Wzór odznaki, po przejęciu jej przez PTTK, uległ pewnym modyfikacjom. W odznace „małej” były one najmniejsze, polegały bowiem tylko na dodaniu do widniejącego na niej skrótu PTT litery K, natomiast w odznace „dużej” zmieniono całkowicie jej wygląd. Stylizowane dwie jodły stojące na wierzchołkach gór, a także na ich tle, zastąpiono sylwetką kozicy, w miejsce zaś wężyka wprowadzono stylizowane gałązki kosówki. Oczywiście i w tej odznace pojawił się skrót PTTK. Autorem projektów nowych odznak był krakowski plastyk, turysta i przodownik GOT, Zdzisław Czaczko.

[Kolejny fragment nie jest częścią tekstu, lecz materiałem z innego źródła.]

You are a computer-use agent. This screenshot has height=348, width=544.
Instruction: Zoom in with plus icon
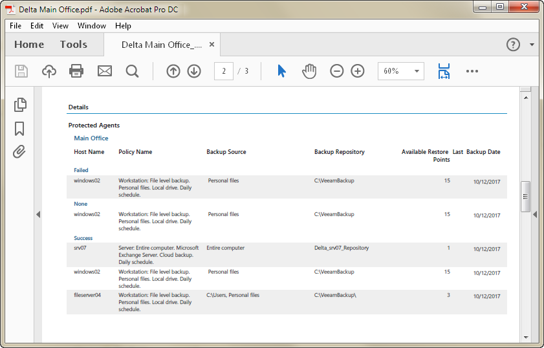(x=358, y=71)
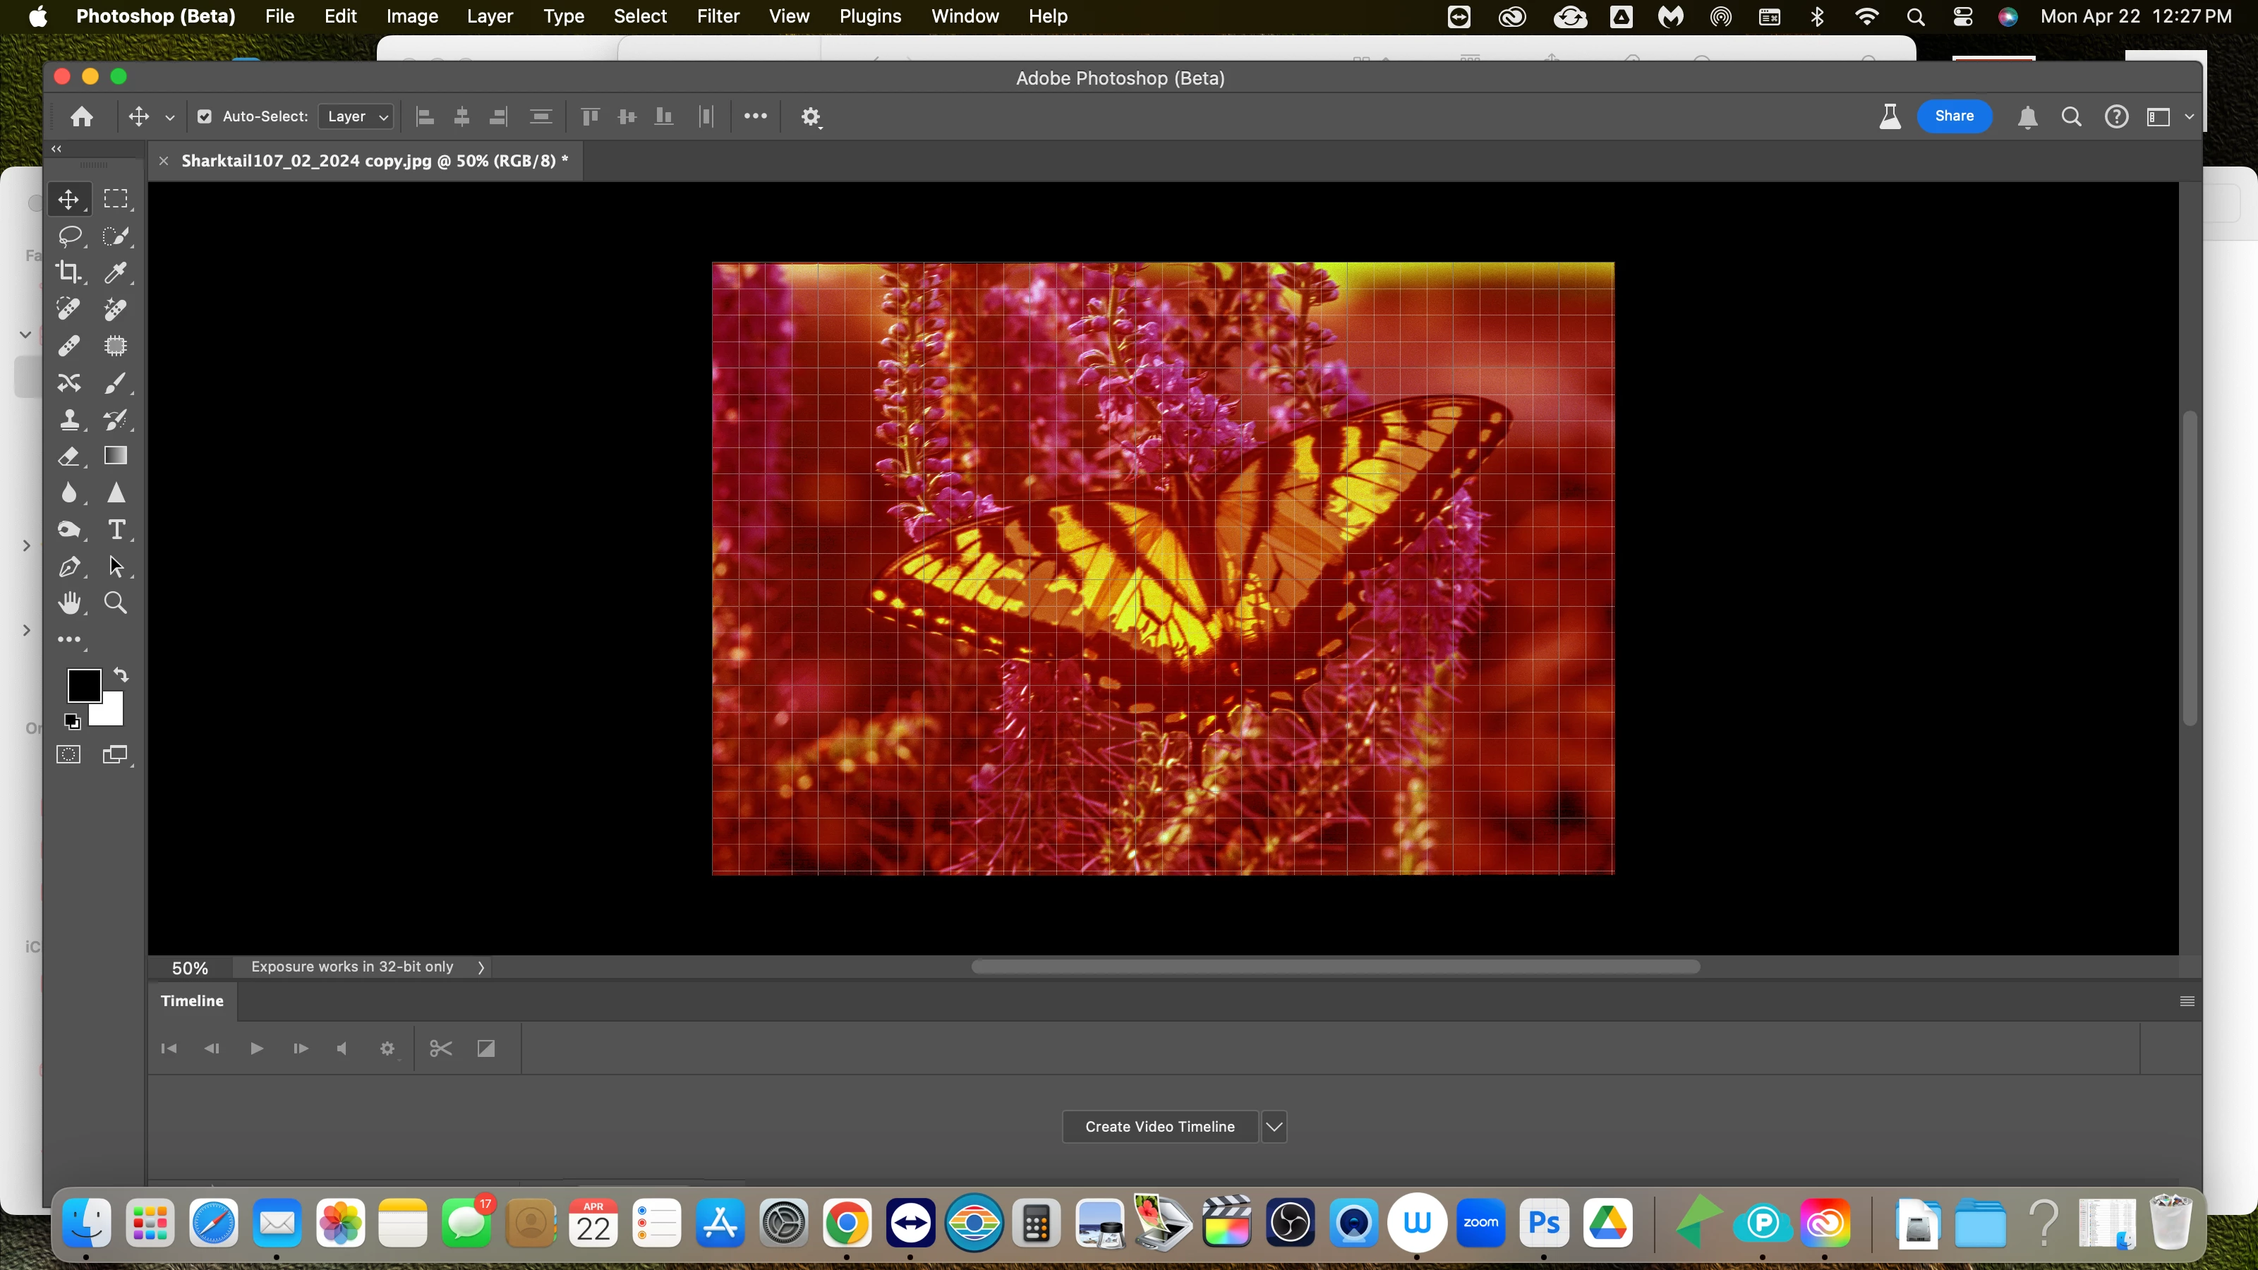Click the 50% zoom level field
Viewport: 2258px width, 1270px height.
(x=189, y=968)
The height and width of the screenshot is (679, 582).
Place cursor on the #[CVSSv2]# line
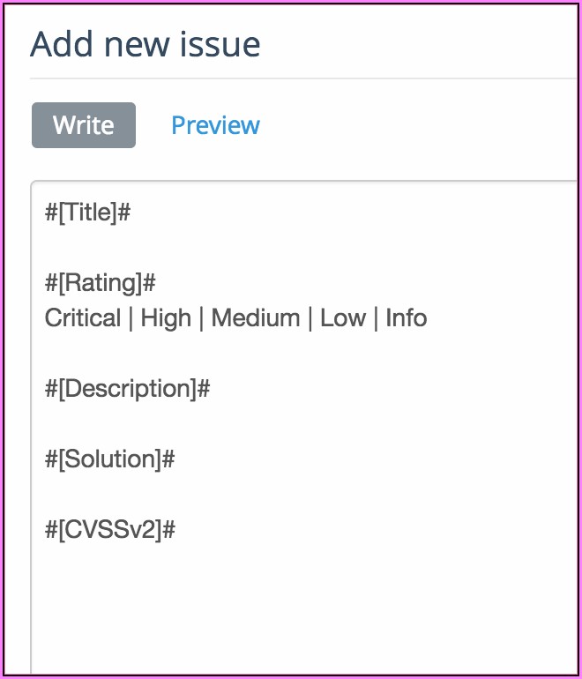(110, 530)
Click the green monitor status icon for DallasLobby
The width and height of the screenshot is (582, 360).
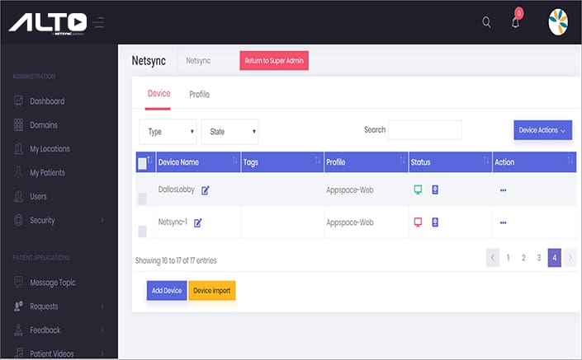click(x=418, y=189)
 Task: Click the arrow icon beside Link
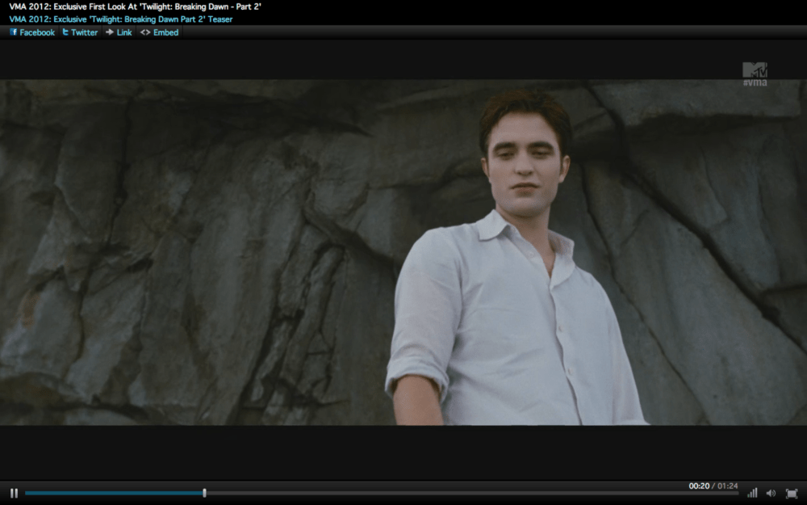[110, 32]
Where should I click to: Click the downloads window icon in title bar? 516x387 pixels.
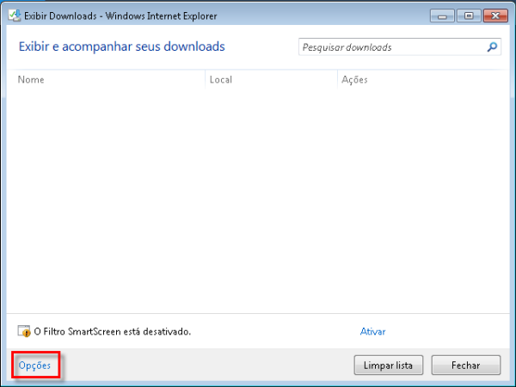[x=15, y=15]
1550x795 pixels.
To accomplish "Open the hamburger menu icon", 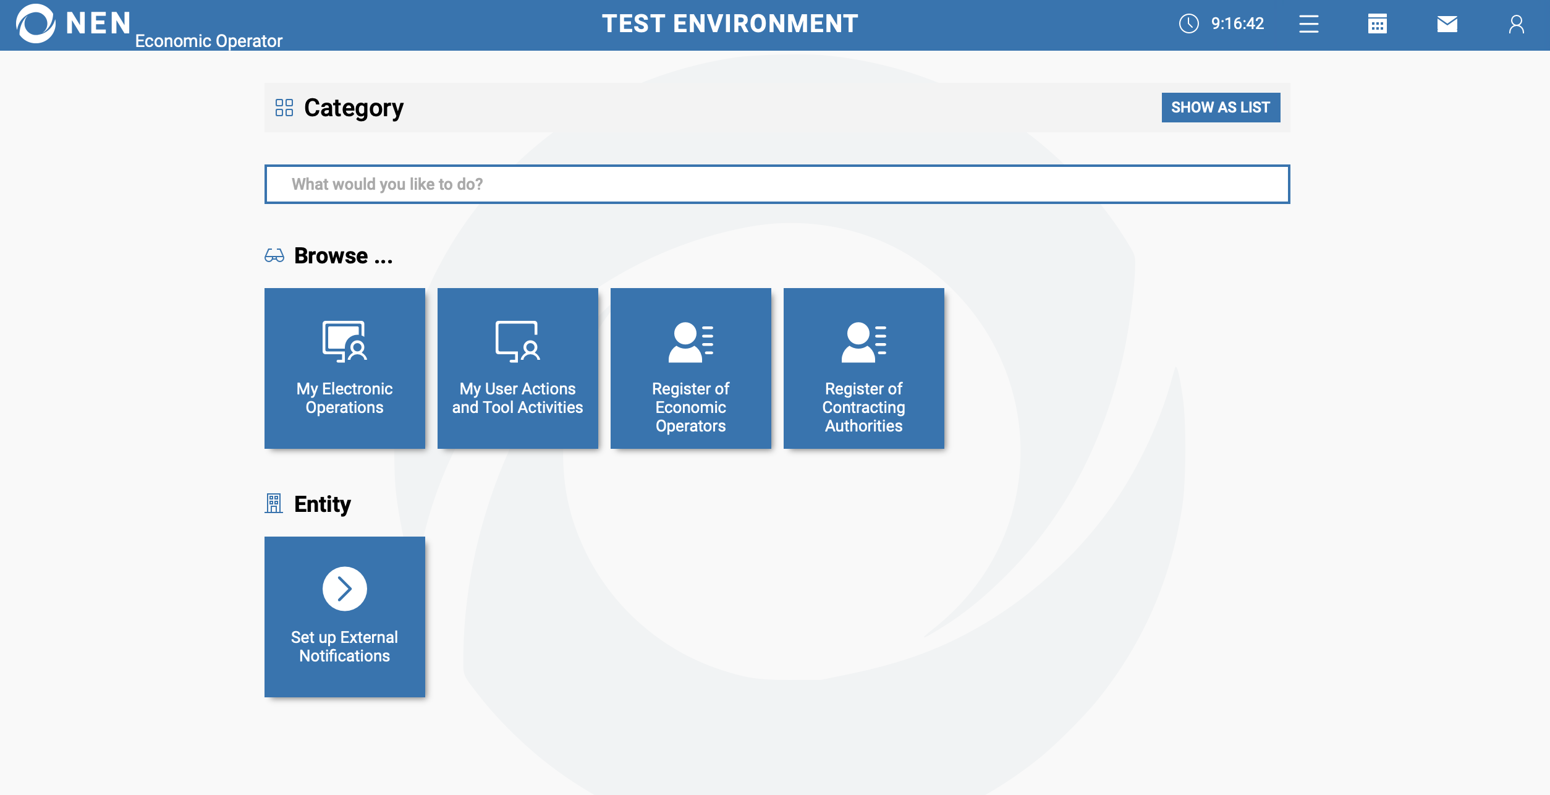I will 1308,24.
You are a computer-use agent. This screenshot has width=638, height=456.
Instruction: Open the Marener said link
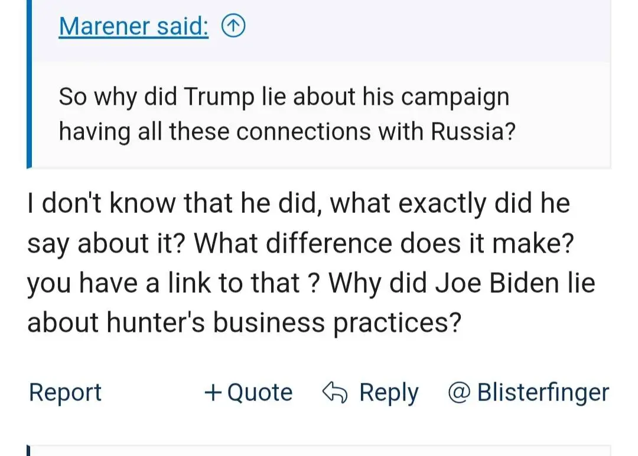point(134,26)
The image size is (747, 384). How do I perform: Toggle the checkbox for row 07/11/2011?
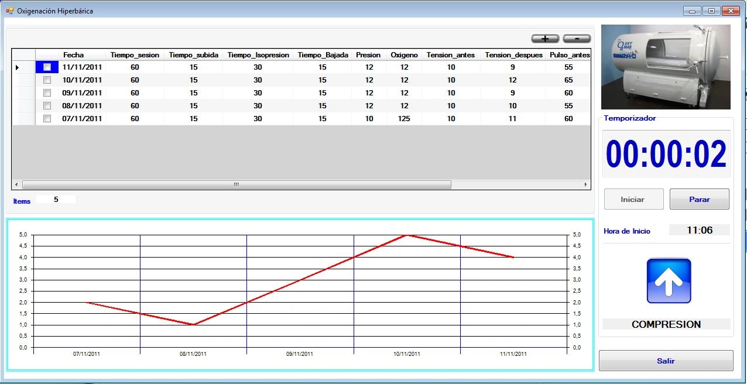point(47,119)
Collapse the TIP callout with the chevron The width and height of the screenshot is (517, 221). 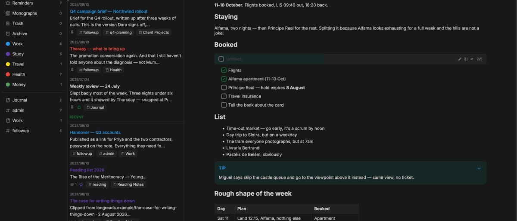click(x=479, y=169)
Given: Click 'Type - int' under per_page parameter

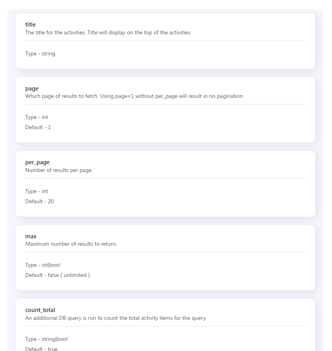Looking at the screenshot, I should [37, 191].
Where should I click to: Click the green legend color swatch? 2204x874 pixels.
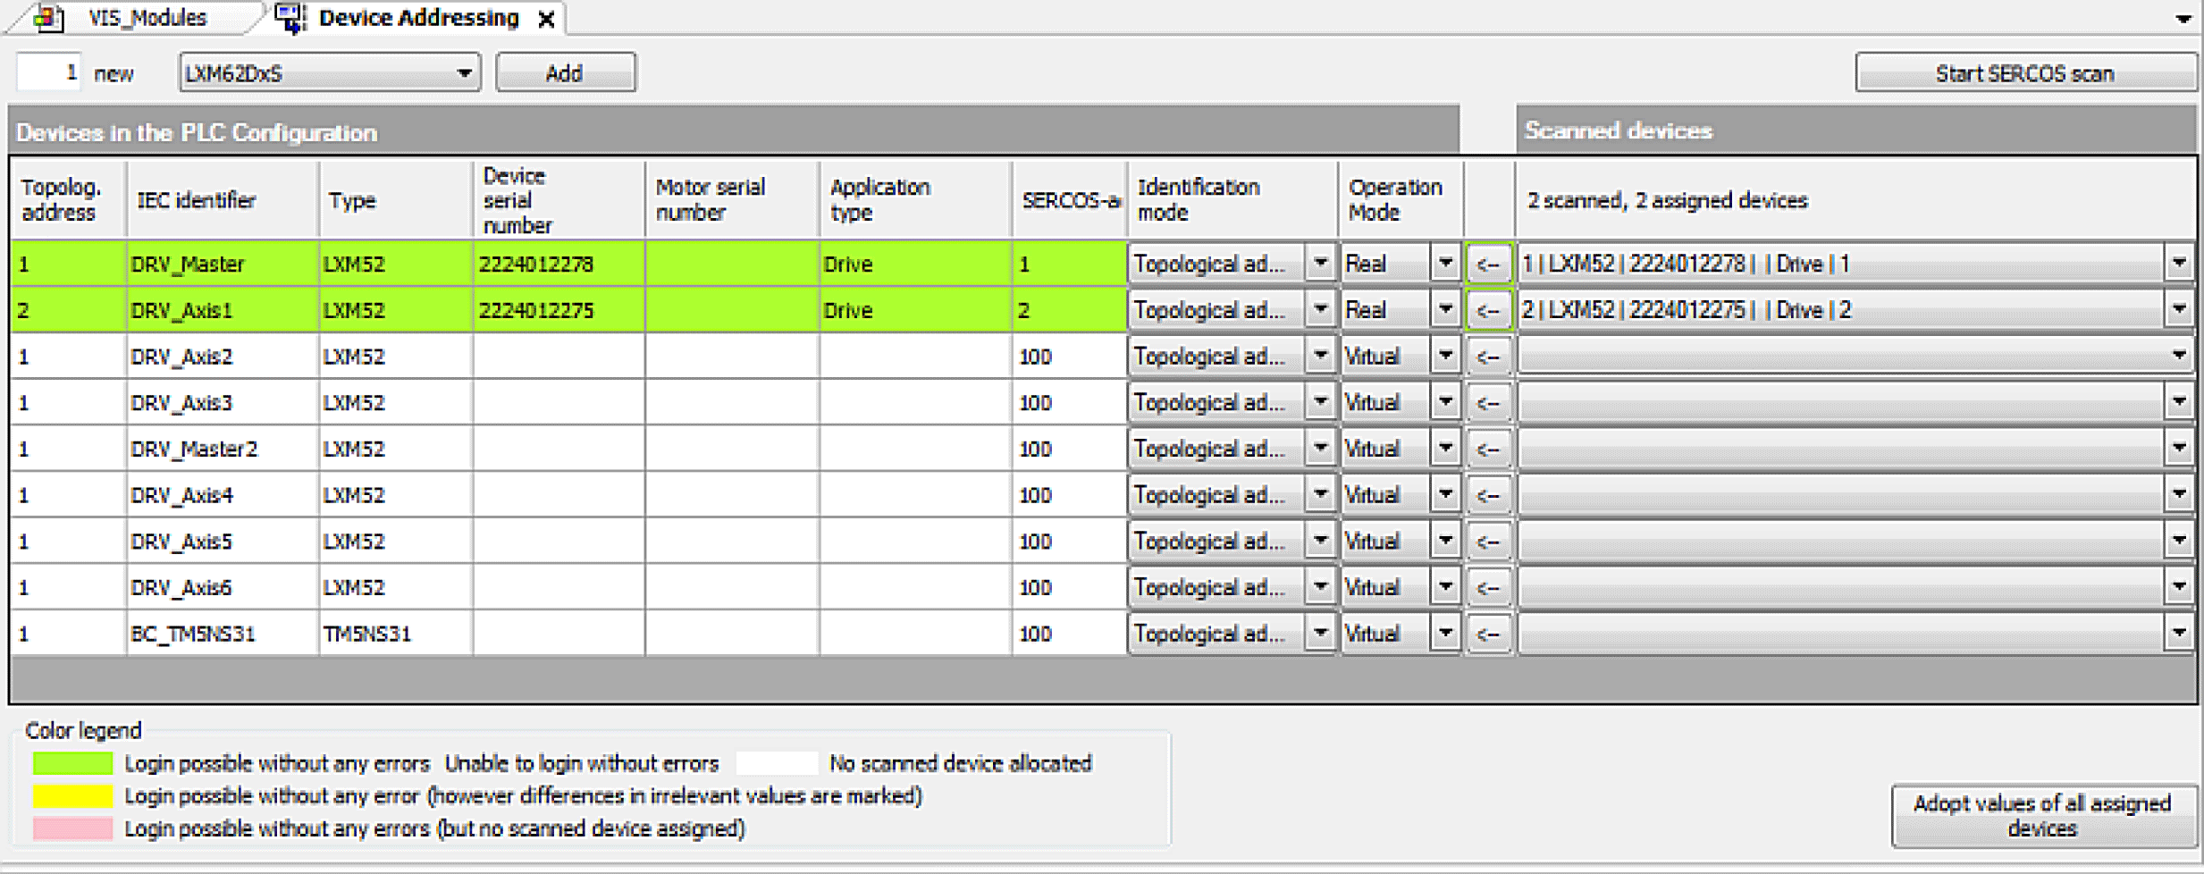[x=72, y=763]
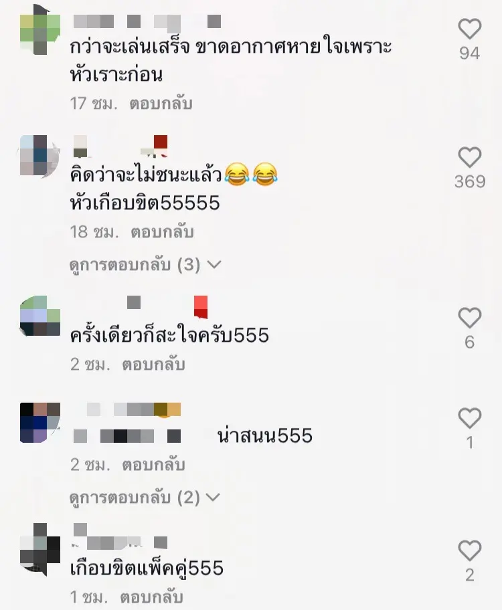Like the เกือบขิตแพ็คคู่555 comment

(470, 550)
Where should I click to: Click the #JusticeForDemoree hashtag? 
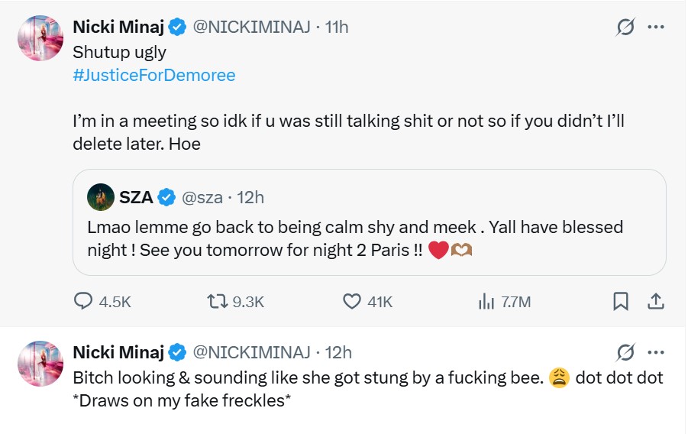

W 1951 r. KTG ZG zaproponowała ustanowienie swego rodzaju dodatkowej nagrody przy ubieganiu się o odznakę, mianowicie wyróżnienia „Za wytrwałość”. Mógł się o nie ubiegać każdy posiadacz GOT małej złotej lub GOT dużej któregokolwiek stopnia. Wyróżnienie miało się otrzymywać za 7-krotne spełnienie norm „wymaganych do posiadanego względnie niższego stopnia odznaki w ciągu 12 lat od daty zdobycia najwyższego stopnia”, później zastąpiono ów wymóg warunkiem 7-krotnego uzyskania norm odznaki małej w stopniu brązowym, wreszcie – w 1956 r. – wprowadzono formułę 10-krotnego (dla posiadaczy GOT małej złotej i dużej srebrnej)) lub 7-krotnego (dla posiadaczy dużej złotej) uzyskania wymogów potrzebnych dla zdobycia jakiegokolwiek stopnia odznaki, generalnie obowiązującą po dzień dzisiejszy. Początkowo regulamin odznaki przewidywał zamieszczanie wyróżnienia w formie odpowiedniej adnotacji w legitymacji GOT, a potem w Książeczce GOT, która przejęła funkcję legitymacji, jednakże w 1958 r. na forum Komisji Turystyki Górskiej ZG PTTK zaczęto rozważać projekt zmiany dotychczasowej formy wyróżnienia. Efektem owych dyskusji stała się odznaka GOT „Za wytrwałość”, która otrzymała plastyczną formę według projektu Danuty Sokołowskiej.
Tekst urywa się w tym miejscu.